» **Task**
Starting at the line that contains "Collapse the レスポンダー スイート tree node", quote every line through the end of the entries, word for word, skipping the pictures.

» **Collected data**
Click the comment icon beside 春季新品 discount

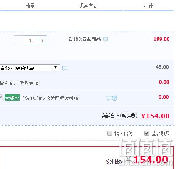point(106,39)
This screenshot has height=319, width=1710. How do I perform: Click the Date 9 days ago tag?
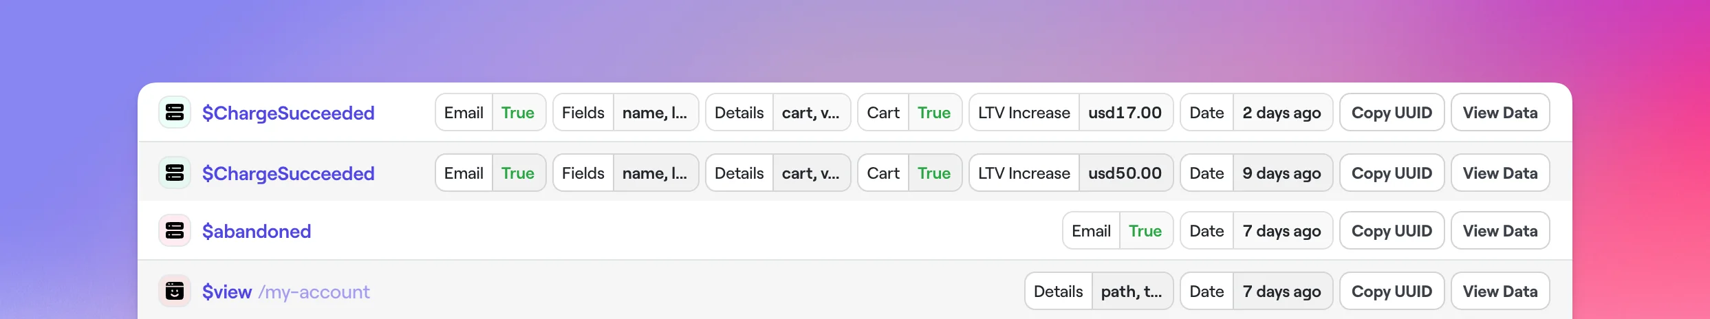coord(1256,173)
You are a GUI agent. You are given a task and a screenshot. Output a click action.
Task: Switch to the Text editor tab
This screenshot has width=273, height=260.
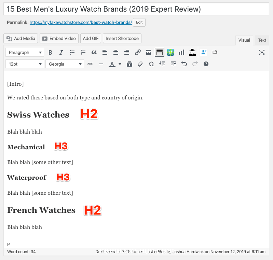tap(262, 40)

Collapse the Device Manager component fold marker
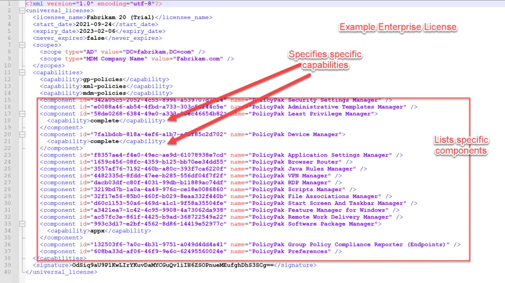[x=21, y=134]
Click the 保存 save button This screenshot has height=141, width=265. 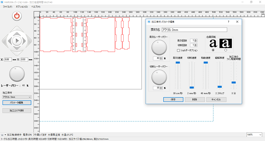click(x=173, y=99)
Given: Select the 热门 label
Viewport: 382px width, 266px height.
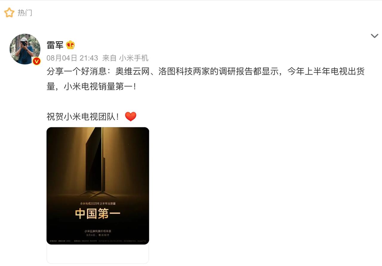Looking at the screenshot, I should point(25,13).
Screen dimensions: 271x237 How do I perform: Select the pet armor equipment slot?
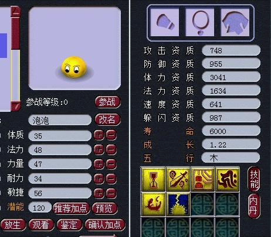click(x=235, y=22)
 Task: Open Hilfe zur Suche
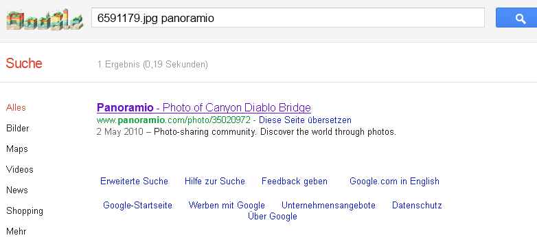click(215, 181)
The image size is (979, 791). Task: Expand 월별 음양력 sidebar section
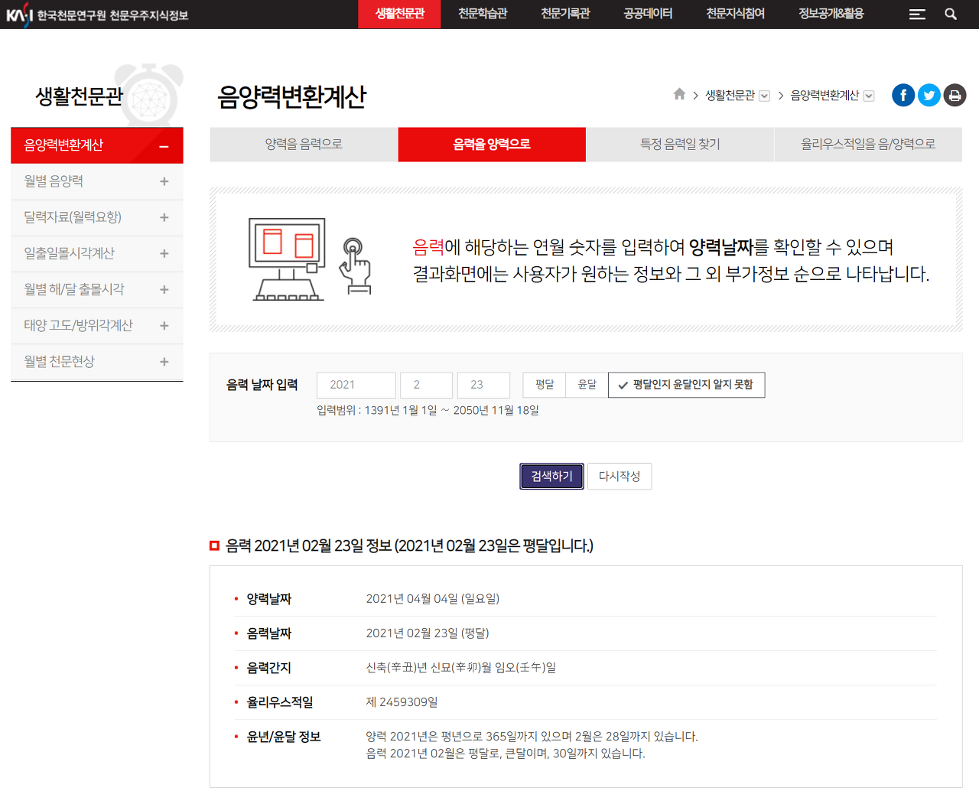pyautogui.click(x=164, y=181)
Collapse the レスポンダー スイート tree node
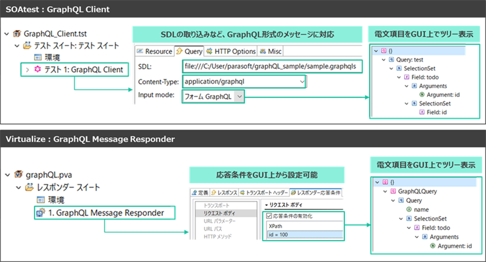Viewport: 486px width, 262px height. 17,187
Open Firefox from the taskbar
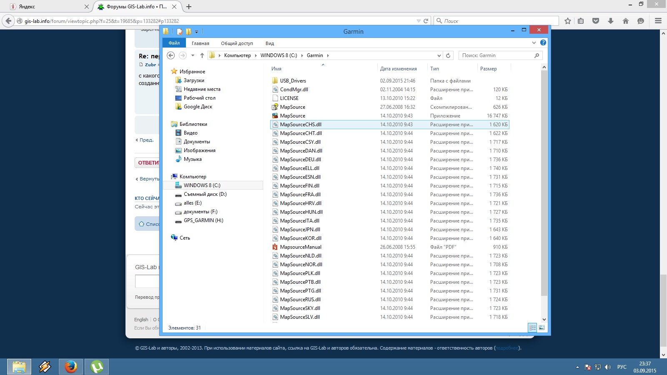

» **Result for this exercise**
Collapse the レスポンダー スイート tree node
Viewport: 486px width, 262px height. 17,187
Open Firefox from the taskbar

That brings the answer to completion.